> _Text segment_
--- start ---

TCPA opinion letters- Klein Moynihan Turco

Does Your Business Need a TCPA Opinion Letter?

Businesses conducting outbound marketing through use of text messages, phone calls, voicemail drops, and fax advertisements must regularly evaluate whether their telemarketing practices comply with applicable law. Should a business run afoul of telemarketing regulations, the expenses can add up quickly, with penalties of $500 per call/text and up to $1,500 per call/text for willful and knowing violations of the Telephone Consumer Protection Act (“TCPA”.)

TCPA opinion letters are required in certain transactions and serve as a good barometer for understanding where a business stands with respect to the law, which can save time, money and headaches in the long run. As part of the process in preparing a TCPA opinion letter, attorneys must review various telemarketing practices, policies, procedures and agreements to assess compliance with the TCPA and the Amended Telemarketing Sales Rule (“ATSR”), among other regulations.

If you are unsure as to whether your business needs a TCPA opinion letter (Read: if you need examples of businesses that found themselves in hot water for telemarketing violations), feel free to explore the following lawsuits that we have recently blogged about:

Prepare for a Telemarketing Practice Compliance Assessment

An experienced telemarketing attorney should first conduct a thorough telemarketing practice assessment to determine eligibility for the opinion letter. Often this includes, among other things:

  • Reviewing agreements with lead generation partners;
  • Analysis of applicable website privacy policies and corresponding TCPA consent language;
  • Evaluation of Do-Not-Call policies; and
  • Review and revision of telemarketing scripts.

--- end ---

> _Exercise instructions_
1/ Answer these about the page on TCPA opinion letters, one line each:
(a) What is the maximum penalty per call or text for willful and knowing violations of the TCPA?
(b) Besides the TCPA, which rule do attorneys review practices against when preparing a TCPA opinion letter?
(c) What kind of policies does the assessment evaluate, according to the list?
2/ Write what comes next in the page on TCPA opinion letters, picking up after its final bullet point.

> _Record excerpts_
--- start ---

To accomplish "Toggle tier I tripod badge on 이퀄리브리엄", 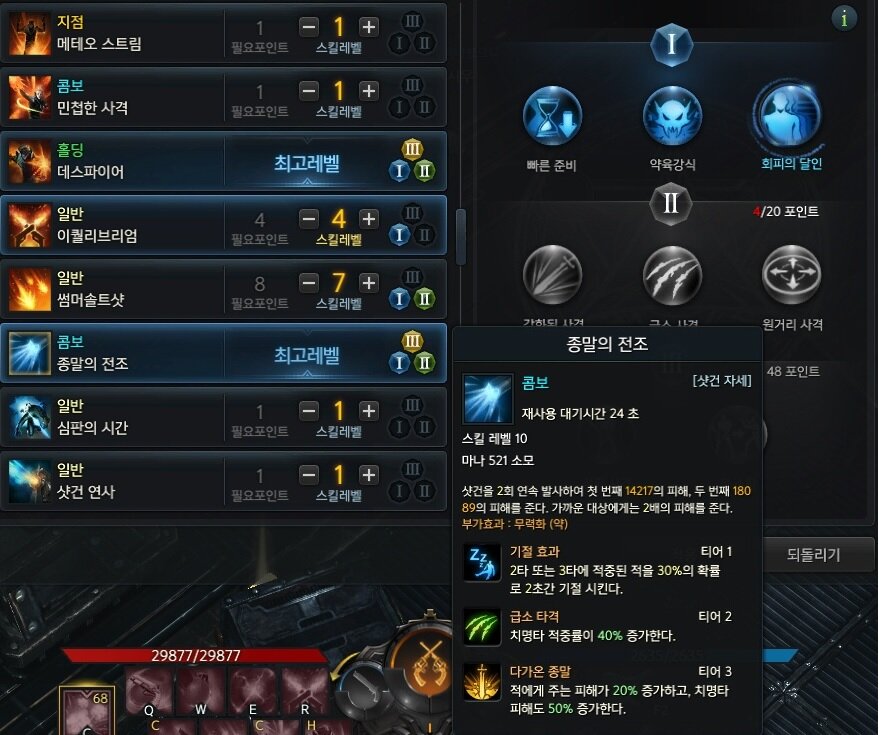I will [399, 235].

--- end ---
--- start ---

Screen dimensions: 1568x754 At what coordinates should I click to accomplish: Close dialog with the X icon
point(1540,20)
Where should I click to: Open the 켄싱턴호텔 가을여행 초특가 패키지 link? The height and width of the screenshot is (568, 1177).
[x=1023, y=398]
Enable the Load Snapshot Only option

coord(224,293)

--- end ---
--- start ---

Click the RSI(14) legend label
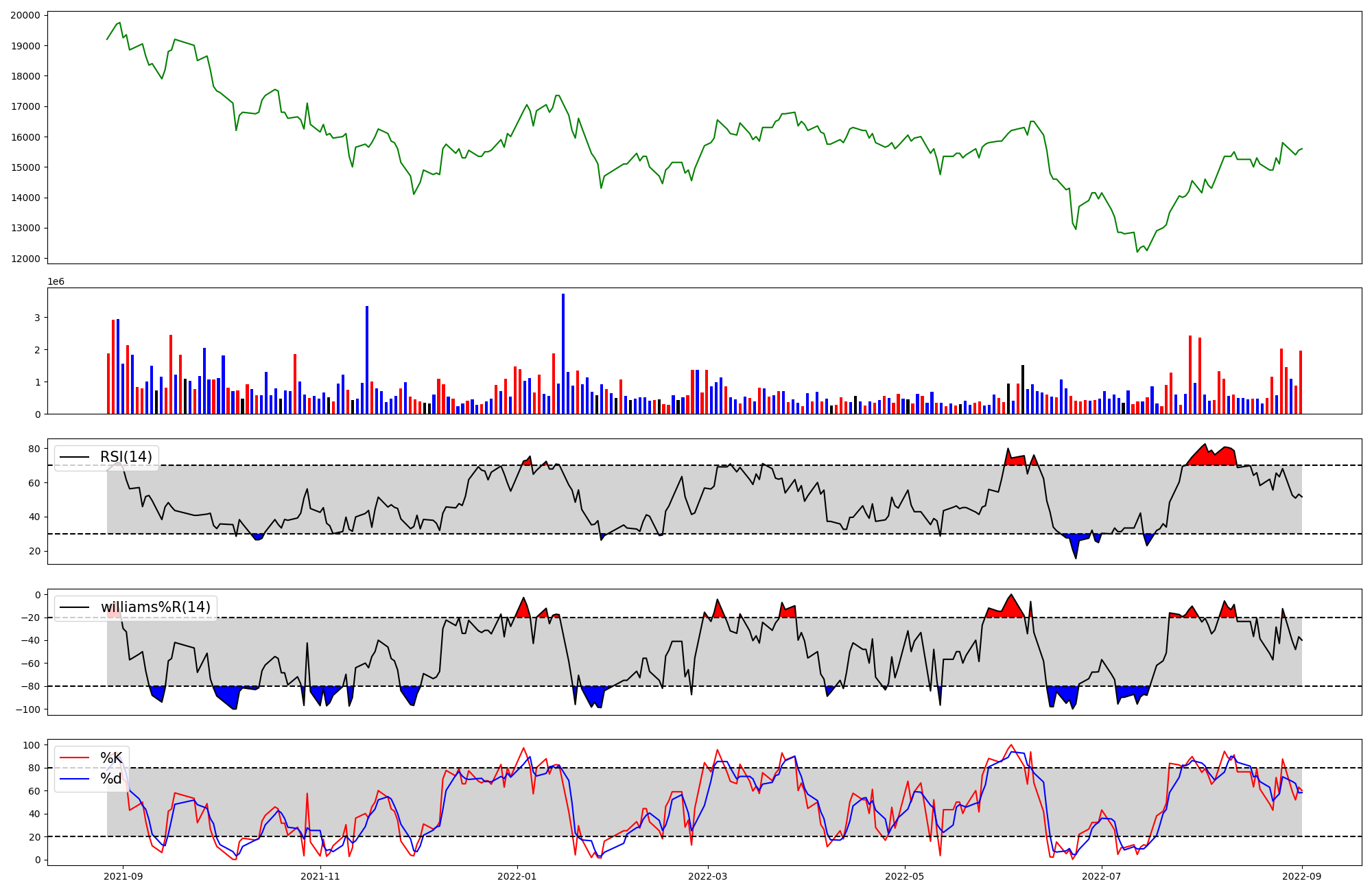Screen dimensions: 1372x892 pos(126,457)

--- end ---

> _In response_
1/
(a) Up to $1,500 per call/text.
(b) The Amended Telemarketing Sales Rule ("ATSR").
(c) Do-Not-Call policies.

2/
Lead generation agreements should require marketing partners to represent and warrant that, in connection with generating leads, they will comply with all applicable state and federal laws including, but not limited to, the TCPA and ATSR. Lead generators should represent and warrant that all telemarketing leads that they submit to the lead buyer come from consumers that have provided their “prior express written consent” to receive automated commercial telephone calls from lead buyer.

The lead generators’ privacy policies should also include specific language that authorizes calling through automated means. Records of TCPA consent should be retained for five (5) years.

In addition, telemarketing scripts should contain specific directions for all telemarketing agents to: (1) disclose that calls will be recorded; (2) proceed to the courtesy close where consumers indicate that they are not interested in the subject offer; (3) observe state no-rebuttal rules in certain jurisdictions; and (4) obtain consent from consumers prior to transferring calls to third-party partners (where applicable.)

Telemarketing Practices that TCPA Opinion Letters Address

Telemarketing calls are those that advertise the commercial availability, and/or encourage the purchase, of goods or services. Companies that make or initiate autodialed telemarketing calls to consumers must first obtain each consumer’s prior express consent to receive such calls.

Prior to calling consumers, telemarketers must scrub all numbers against the Federal Do-Not-Call list. However, telemarketers may call anyone from/with whom such telemarketers have obtained consent to call, or an established business relationship – even if the consumer’s telephone number is on the Federal Do-Not-Call list.

There are also caller identification requirements that must be complied with, i.e., telemarketers cannot block or transmit misleading caller identification information.

All telemarketing calls should be tape-recorded, and records maintained for at least two years. At the outset of all calls, the called party should be notified that the call will be recorded for quality assurance purposes and will be maintained as a record of the customer’s order.

Prior to initiating a telemarketing call to any consumer, businesses should:

  1. scrub against the Federal Do-Not-Call list; and
  2. scrub against internal Do-Not-call lists.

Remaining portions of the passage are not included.